In its present incarnation ChemBuild pretty much does what you instruct it to. There is a degree of automation, especially with regards to defining variant compound forms and magnetic equivalence. However, the system is not guaranteed to create only sane chemistry, e.g the are no proper aromaticity checks. As development continues this situation will improve, but for now it is up to the user to make sure that compounds make sense.

The atom naming, which is important for NMR assignment, is currently only basic. Automated naming is merely sequential and does not follow any IUPAC conventions. Nonetheless, the atom names can be set to whatever the user desires, as long as there is no repetition.

Stereochemical centres can be added to compounds by stating that bonds go ‘in’ or ‘out’, as is common chemical drawing packages. However, at present the system is only two-dimensional in the way that it stores coordinates, as such stereochemistry is stored with a chiral order rule (like the SMILES stereo system) and does not alter depth coordinates. Also, it should be noted that although stereochemistry will be saved in ChemBuild’s native file format there is currently no export of relative stereochemical information to CCPN XML files (except simple R/S/alpha/beta labels).

As time allows the system will be expanded to include chemical sub-graph searches to add classification keywords to any compound.

Import and export of further chemical file formats will be added, most probably InChI and CML, but there is no intention to cover a vast array of formats.

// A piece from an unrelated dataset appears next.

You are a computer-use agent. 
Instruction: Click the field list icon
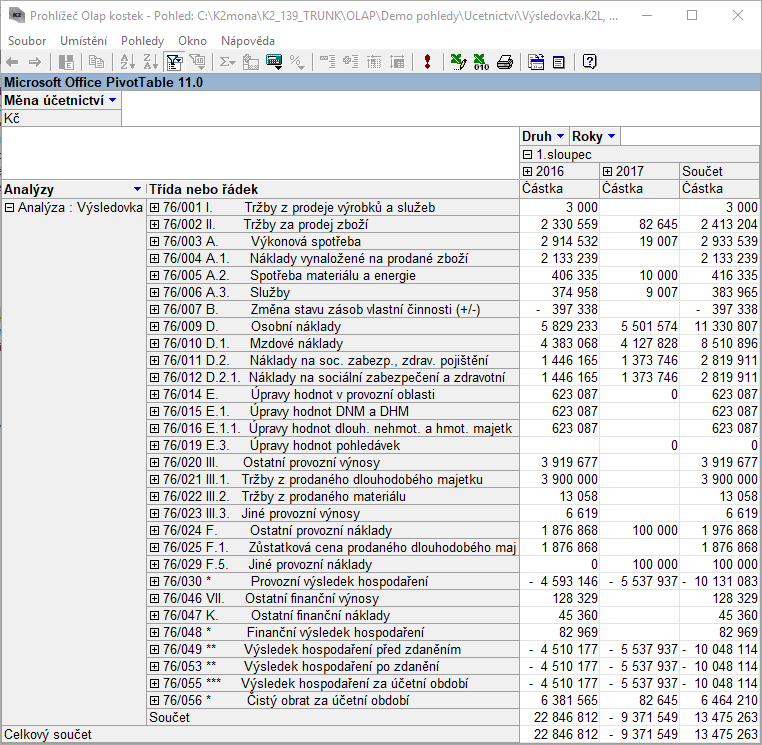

The ‘Auto-arrange’ feature uses a very simple 2D force field to assist the graphical display and is not designed represent real conformations of the compounds. Integration with proper 3D molecular dynamics may occur in the future.

At present ChemBuild will not export ChemCompCoord XML files; the atom coordinate records used by CCPN templates. This will only be introduced after the addition of better 3D molecular dynamics.

At some time in the future ChemBuild may be connected to CCPN’s ACPYPE service, which will allow the generation of topology and parameter files (including partial charges) for common molecular dynamics engines.

Bug Reporting

The currently available version is a beta test release and bug reports are welcome. Bug reports should be made via the CCPNMR mailing list at JISC.

As always, please be clear in your descriptions and give enough detail for the developers to be able to reproduce the problem from scratch.